SBF's First Big Mishap
From Business Insider:
"Before founding FTX, misplacing $8 billion, and pleading not guilty to seven charges of fraud and conspiracy, Sam Bankman-Fried worked at Jane Street Capital. And he wound up responsible for the quantitative-trading firm's single worst loss, to the tune of $300 million, according to Michael Lewis' biography of the FTX founder.
During the 2016 presidential election, Jane Street's traders believed that the world's stock markets would tank if Donald Trump was elected. To get an edge on its competitors, the firm put Bankman-Fried in charge of a project to design a system that would predict the results, according to Lewis.
Bankman-Fried assigned different traders to specialize in voting data from different states. And it worked, as Jane Street was typically calling states minutes before CNN — and sometimes hours earlier — so it could place bets before other traders responded to the news, according to the book.
The most dramatic moment was in the Florida panhandle, which Jane Street called five minutes before CNN, Lewis wrote. It was so pro-Trump that it swung his odds of winning the presidency from 5% to 60% on Jane Street's system.
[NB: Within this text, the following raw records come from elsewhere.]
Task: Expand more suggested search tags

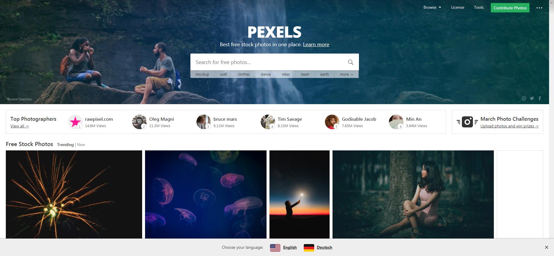Action: (x=346, y=74)
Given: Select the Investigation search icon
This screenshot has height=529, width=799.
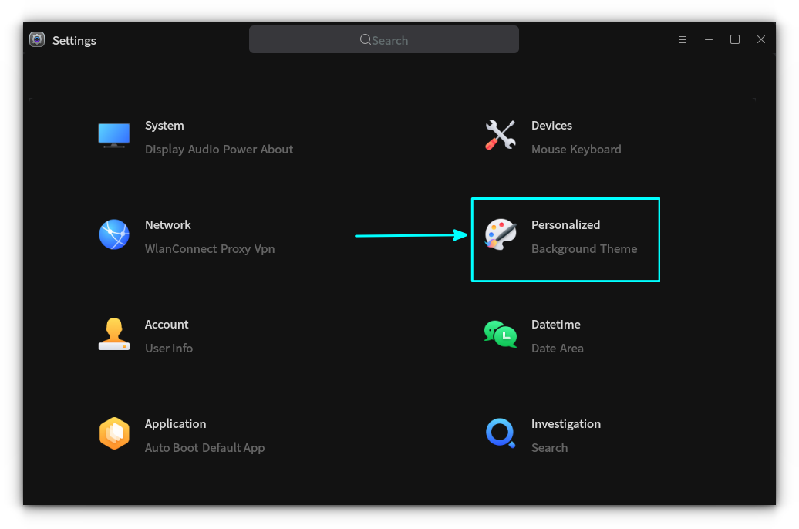Looking at the screenshot, I should click(500, 433).
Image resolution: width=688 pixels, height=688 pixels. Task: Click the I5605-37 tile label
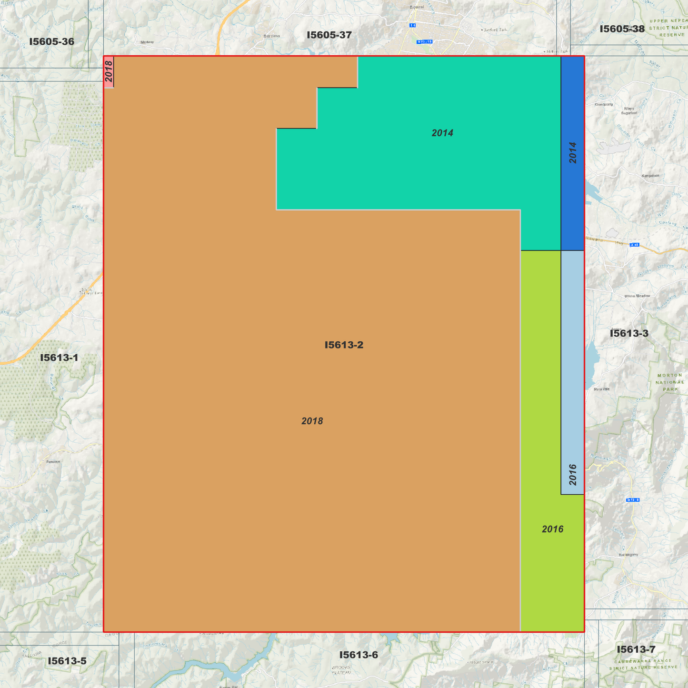329,34
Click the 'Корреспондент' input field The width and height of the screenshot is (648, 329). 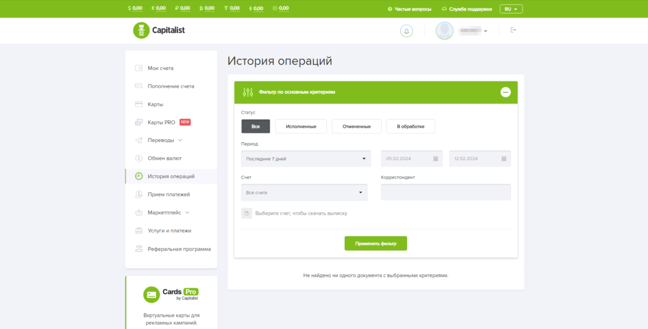[445, 192]
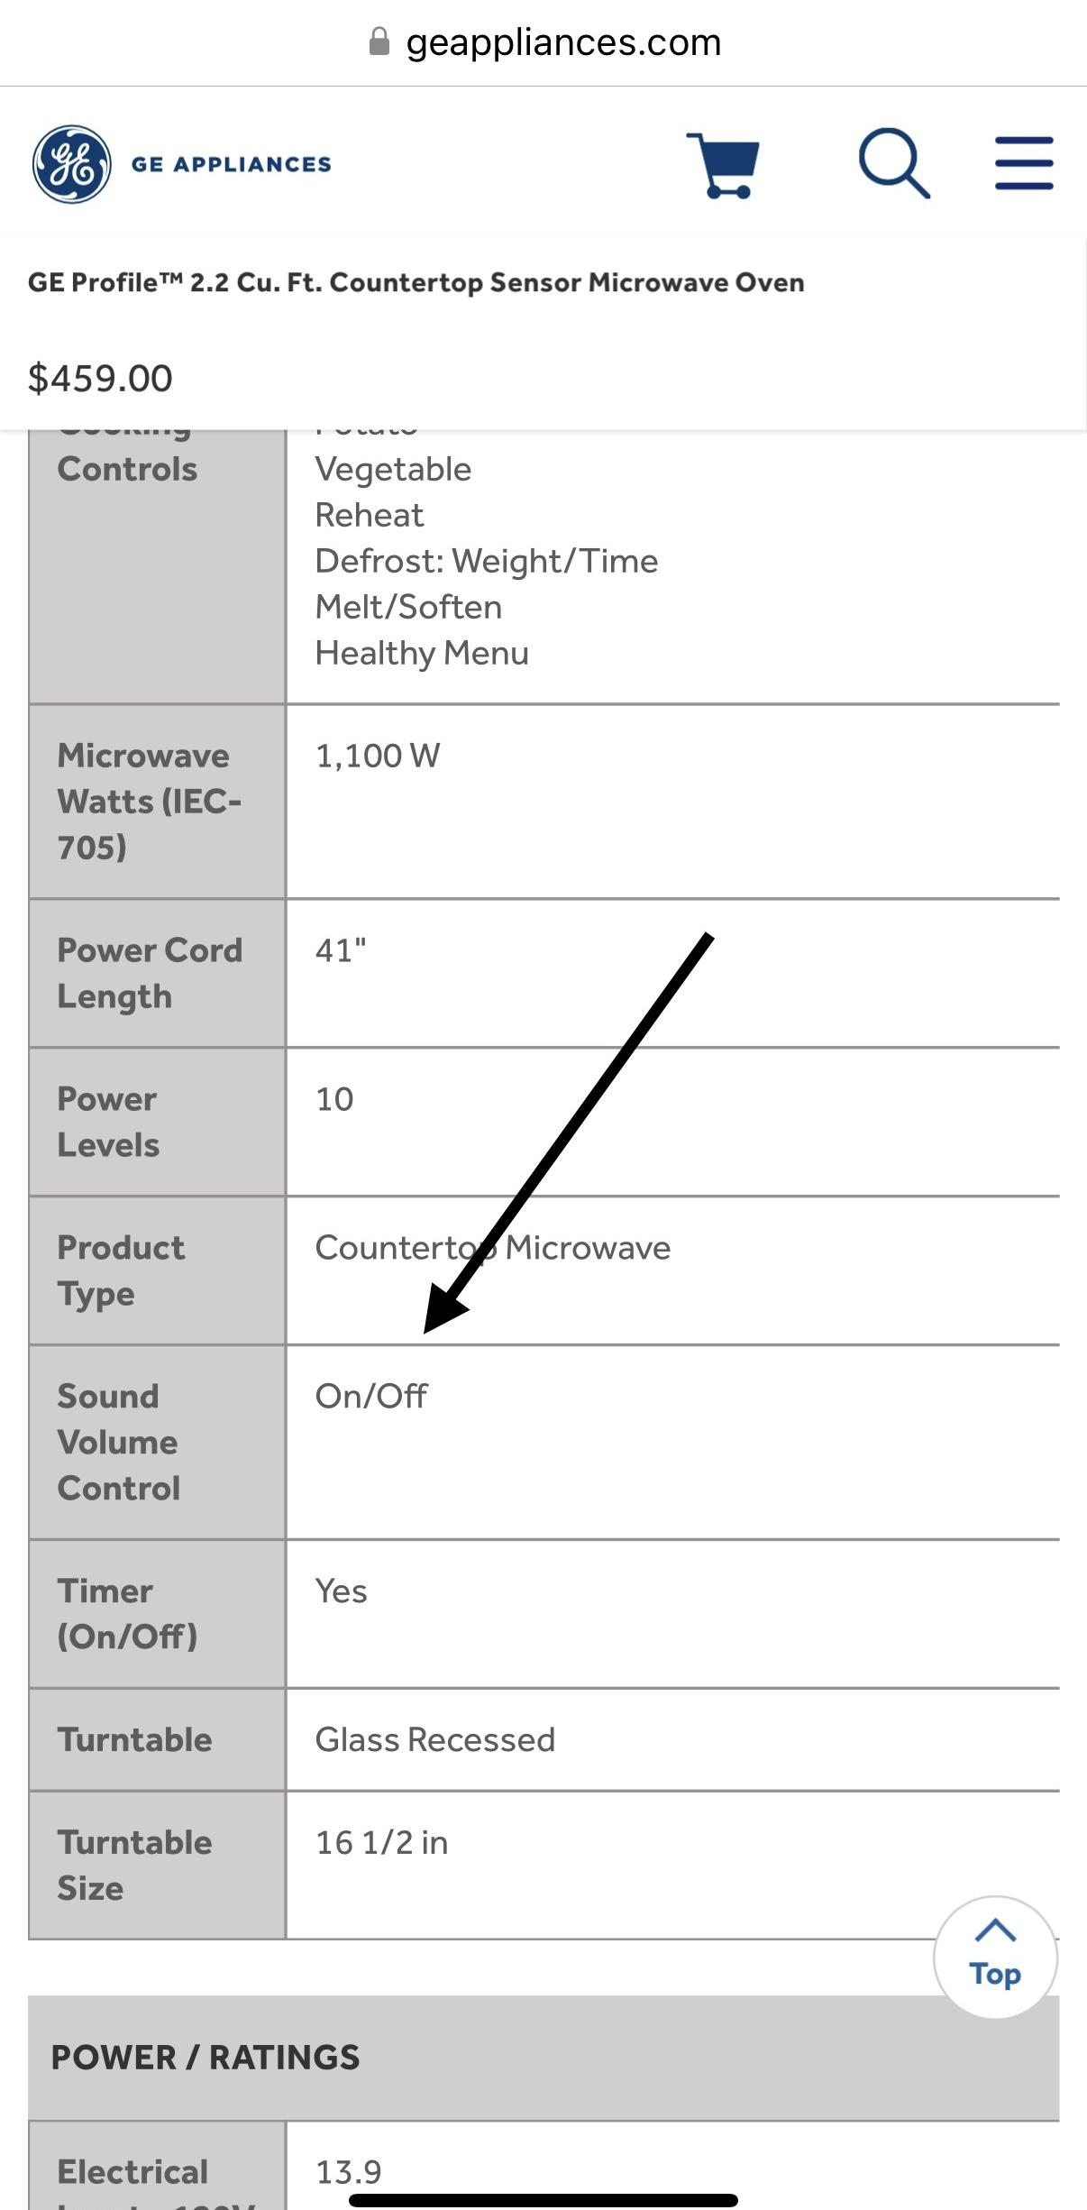Image resolution: width=1087 pixels, height=2210 pixels.
Task: Tap the $459.00 price
Action: pos(100,378)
Jane Street bet several billion dollars against the S&P 500 and $250 million against other countries' stock markets, per Lewis' book. And it looked set to be one of its most profitable ever trades as Bankman-Fried went to sleep.
Three hours later, the US stock market had rallied.
"What had been a $300 million profit for Jane Street was a now a $300 million loss," Bankman-Fried told Lewis. "It went from single most profitable to single worst trade in Jane Street history."
We will soon be in another election season, so let this be a lesson. Even when you have the right information, or even have predictive powers, knowing how to use it is something different altogether. If you are an investor, and not a professional, full-time trader, you are playing the wrong game if you think the occupant of the oval office has historically had anything other than a marginal impact on the markets. Just stop with the election stuff.
Tell me where interest rates or inflation will be a month from now. Feed me a publicly traded company earnings call in advance. Show me which geopolitical bomb will go off next. DROP ME A NOTE BEFORE THEY ANNOUNCE THE RECESSION IS HERE. None of this advanced news feed will necessarily lead to higher portfolio returns. In fact, what you may think of as a huge advantage could be the thing that decimates a portfolio. Be careful what you wish for.